Shit, did I overlook to say we introduced a ping pong desk on our ski journey? Yeah. We introduced a ping pong desk on our ski journey. ‘Trigger why not. 

The bonfire will get larger because the solar drops and extra individuals make their approach out of the woods, a few of them sporting skinny skis, whereas others are on extra trendy fats gear. A gaggle of 4 roll up recent off an 18-mile ski, stoked on the accomplishment. A pleasant man named Jamie saunters as much as the fireplace with a cooler and a field of meals and begins making everybody bourbon cocktails whereas setting out a charcuterie board to share. Everybody at Whitegrass desires to pitch in, to be greater than only a spectator. 

Snowboarding looks as if a neater match right here than on the different resorts we’ve hit on this journey. Snowshoe usually has nice situations, and the mountaintop village developed by Intrawest a number of years in the past is gorgeous, but it surely looks like a miniature Vail, an island separate from the remainder of the state. Winterplace, our ultimate cease on the tour, may be very a lot an area’s hill, however lacks any sense of ski tradition. However in Canaan Valley, outdated West Virginia and new West Virginia appear to be extra at peace. I ask Ian if there’s any pressure between the multi-generation locals and the newer transplants. 

“Typically, however not as a lot as once I was a child,” he says, including that when he was rising up, you both performed soccer and baseball otherwise you skied. You didn’t do each. However Ian himself is a little bit of a conundrum. He has a mullet, however listens to NPR. He drives an Audi, however loves his twin sport bikes. He’s a dwelling metaphor for what’s occurring within the Valley because the disparate cultures meld into one thing totally new. It makes me notice I don’t must dwell out West to name myself a skier. Ski tradition may be totally different in West Virginia, but it surely’s alive and effectively, and one thing to be pleased with.  

“I see extra locals letting their children discover ways to ski. I see the cultures mixing, redneck and skier,” Ian says. “And that mix makes for a extremely nice social gathering.”
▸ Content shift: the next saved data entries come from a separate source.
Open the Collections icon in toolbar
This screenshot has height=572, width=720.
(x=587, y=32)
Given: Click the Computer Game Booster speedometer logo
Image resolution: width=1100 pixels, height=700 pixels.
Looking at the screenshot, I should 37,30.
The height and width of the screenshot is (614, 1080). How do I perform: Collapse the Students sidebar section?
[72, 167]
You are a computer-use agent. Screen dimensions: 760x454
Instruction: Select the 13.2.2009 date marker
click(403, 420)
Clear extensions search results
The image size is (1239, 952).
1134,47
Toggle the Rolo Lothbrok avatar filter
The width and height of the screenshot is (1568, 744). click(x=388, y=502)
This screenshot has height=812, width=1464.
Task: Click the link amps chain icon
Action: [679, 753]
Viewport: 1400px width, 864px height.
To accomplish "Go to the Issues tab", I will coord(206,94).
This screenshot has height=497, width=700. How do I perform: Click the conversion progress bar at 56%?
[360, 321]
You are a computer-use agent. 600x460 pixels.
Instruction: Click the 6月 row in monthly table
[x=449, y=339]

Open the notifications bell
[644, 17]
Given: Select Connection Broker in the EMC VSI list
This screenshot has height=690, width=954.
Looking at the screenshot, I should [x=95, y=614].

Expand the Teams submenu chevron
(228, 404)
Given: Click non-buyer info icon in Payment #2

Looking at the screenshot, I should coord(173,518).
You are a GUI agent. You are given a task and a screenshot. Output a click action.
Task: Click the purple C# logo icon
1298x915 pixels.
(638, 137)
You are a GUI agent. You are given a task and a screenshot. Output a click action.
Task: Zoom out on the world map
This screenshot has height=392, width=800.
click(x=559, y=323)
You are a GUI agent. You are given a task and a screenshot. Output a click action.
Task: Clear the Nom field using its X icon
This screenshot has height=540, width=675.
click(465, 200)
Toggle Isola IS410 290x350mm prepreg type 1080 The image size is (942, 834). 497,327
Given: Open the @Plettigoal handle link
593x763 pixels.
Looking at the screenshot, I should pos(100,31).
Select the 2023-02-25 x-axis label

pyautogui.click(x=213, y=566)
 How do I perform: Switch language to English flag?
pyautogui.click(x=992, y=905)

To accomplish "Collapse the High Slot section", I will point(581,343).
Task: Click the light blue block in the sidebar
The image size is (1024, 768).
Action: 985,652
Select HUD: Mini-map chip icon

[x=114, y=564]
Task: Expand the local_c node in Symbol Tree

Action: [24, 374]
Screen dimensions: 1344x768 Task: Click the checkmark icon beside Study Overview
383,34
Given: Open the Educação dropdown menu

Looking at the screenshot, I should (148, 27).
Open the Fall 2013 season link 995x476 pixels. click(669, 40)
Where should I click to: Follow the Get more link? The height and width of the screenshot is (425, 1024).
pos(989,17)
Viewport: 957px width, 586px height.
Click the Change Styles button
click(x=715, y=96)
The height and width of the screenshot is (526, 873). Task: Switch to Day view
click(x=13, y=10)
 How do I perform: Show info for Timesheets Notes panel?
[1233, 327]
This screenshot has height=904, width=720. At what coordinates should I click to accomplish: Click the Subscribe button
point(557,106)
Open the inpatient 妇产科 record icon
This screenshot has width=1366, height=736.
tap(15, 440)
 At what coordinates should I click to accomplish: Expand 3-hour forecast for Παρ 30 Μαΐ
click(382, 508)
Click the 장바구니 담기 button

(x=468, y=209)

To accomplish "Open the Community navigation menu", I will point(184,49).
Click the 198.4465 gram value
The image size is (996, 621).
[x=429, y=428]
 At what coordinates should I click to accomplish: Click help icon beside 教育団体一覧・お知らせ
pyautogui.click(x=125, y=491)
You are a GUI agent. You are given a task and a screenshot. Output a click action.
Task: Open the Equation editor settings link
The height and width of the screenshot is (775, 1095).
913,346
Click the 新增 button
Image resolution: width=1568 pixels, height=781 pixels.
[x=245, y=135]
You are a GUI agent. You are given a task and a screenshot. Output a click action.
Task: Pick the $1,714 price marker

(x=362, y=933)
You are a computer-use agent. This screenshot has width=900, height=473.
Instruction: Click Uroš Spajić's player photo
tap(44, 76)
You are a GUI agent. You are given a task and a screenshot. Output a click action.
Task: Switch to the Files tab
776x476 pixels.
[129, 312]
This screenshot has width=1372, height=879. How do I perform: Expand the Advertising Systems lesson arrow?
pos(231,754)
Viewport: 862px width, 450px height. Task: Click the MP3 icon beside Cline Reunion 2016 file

It’s a celebration I can’t wait to crash once more. I’m certain I’ll ski out West as restrictions are scaled again, however the minute we head south within the truck in direction of dwelling, we begin planning our subsequent ski journey to West Virginia. There’s a lot we didn’t get to deal with. We’ll plan for extra days in Canaan Valley. We’ll deliver headlamps for midnight backcountry missions. We’ll come ready as well up a few of Ian and Athey’s secret stash tree strains. We’ll positively deliver the ping pong desk. The mountains aren’t as massive because the Rockies and the snow isn’t as deep, however the terrain is nice and when you hit it proper, there’s loads of powder. And the ski tradition is not like anything I’ve skilled. It’s a hell of a mix for a ski journey, particularly when you like your turns with a facet of moonshine. I’m relaxed as I head dwelling, no id disaster right here. I dwell within the South, I ski the South and that’s sufficient for me. 

This story initially appeared in FREESKIER Quantity 24.